WORK REQUEST: Go to the line that contains "Select the Eve Calls value 122". Restate that line and each one after it exactly, through the end of the records, without pictures.

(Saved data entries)
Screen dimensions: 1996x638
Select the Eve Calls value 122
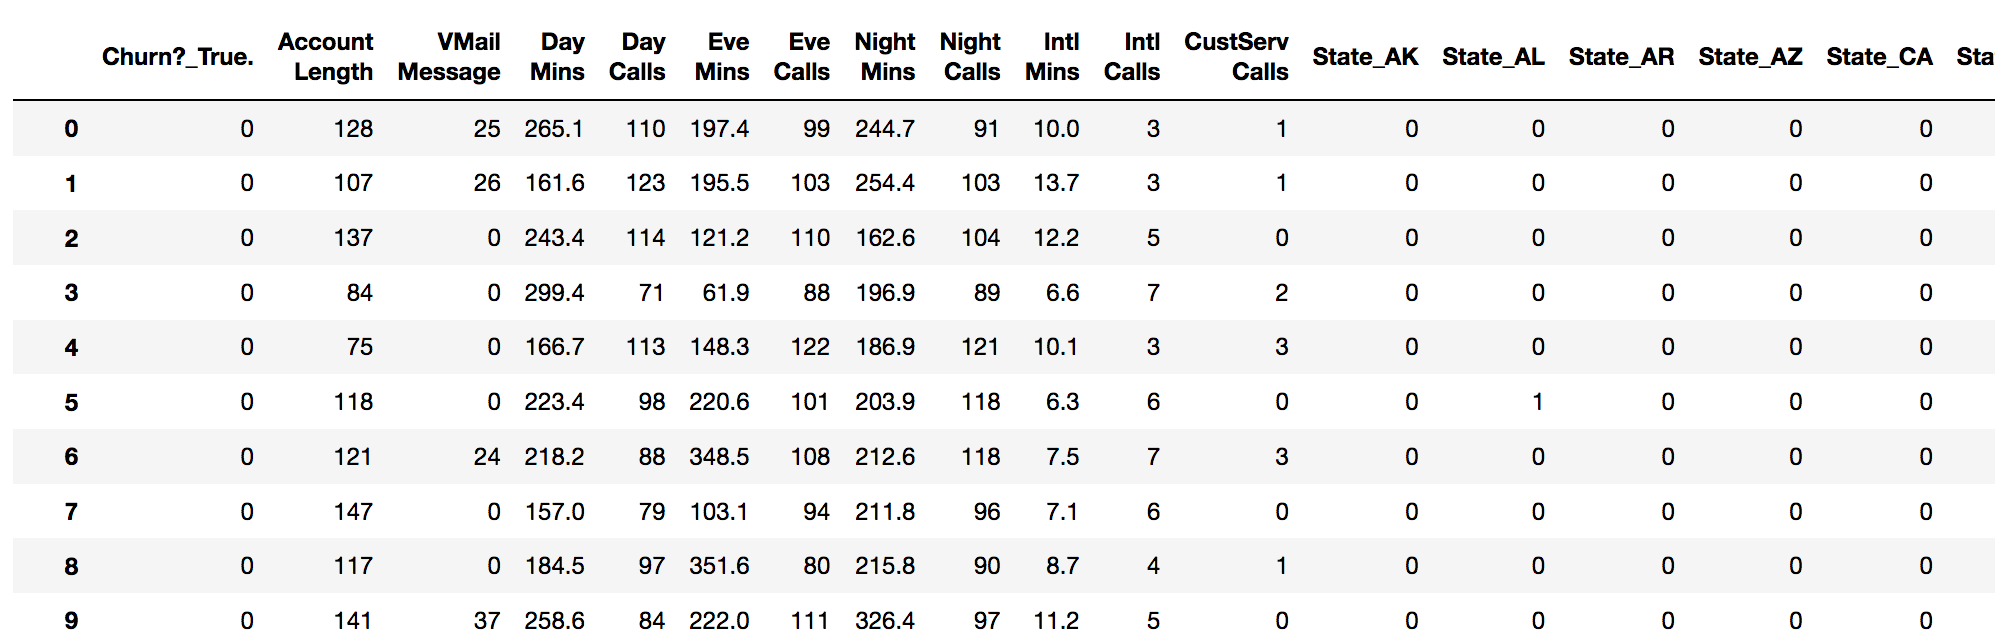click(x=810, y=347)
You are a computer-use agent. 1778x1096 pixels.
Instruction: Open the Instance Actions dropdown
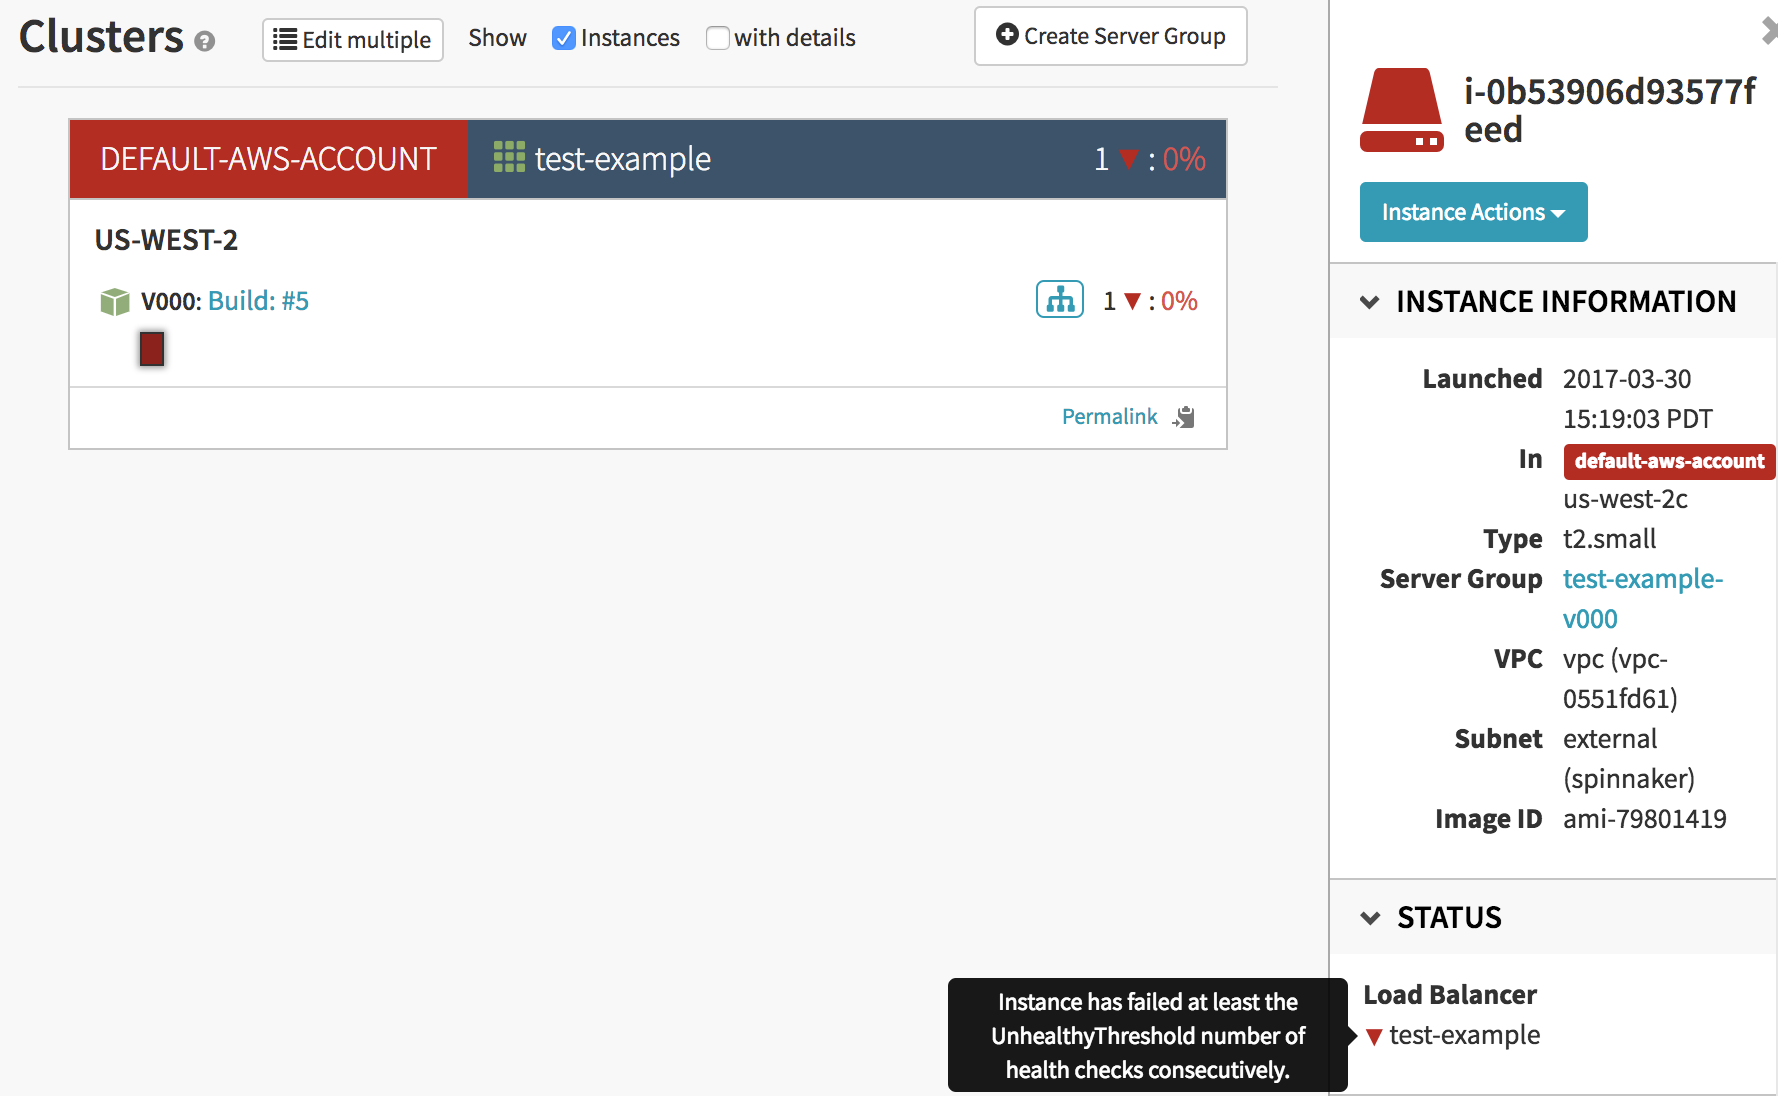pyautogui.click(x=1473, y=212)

WORKED SOLUTION:
Select the Eve Calls value 122
click(x=810, y=347)
You are a computer-use agent. 1778x1096 pixels.
Instruction: Open the Instance Actions dropdown
pyautogui.click(x=1473, y=212)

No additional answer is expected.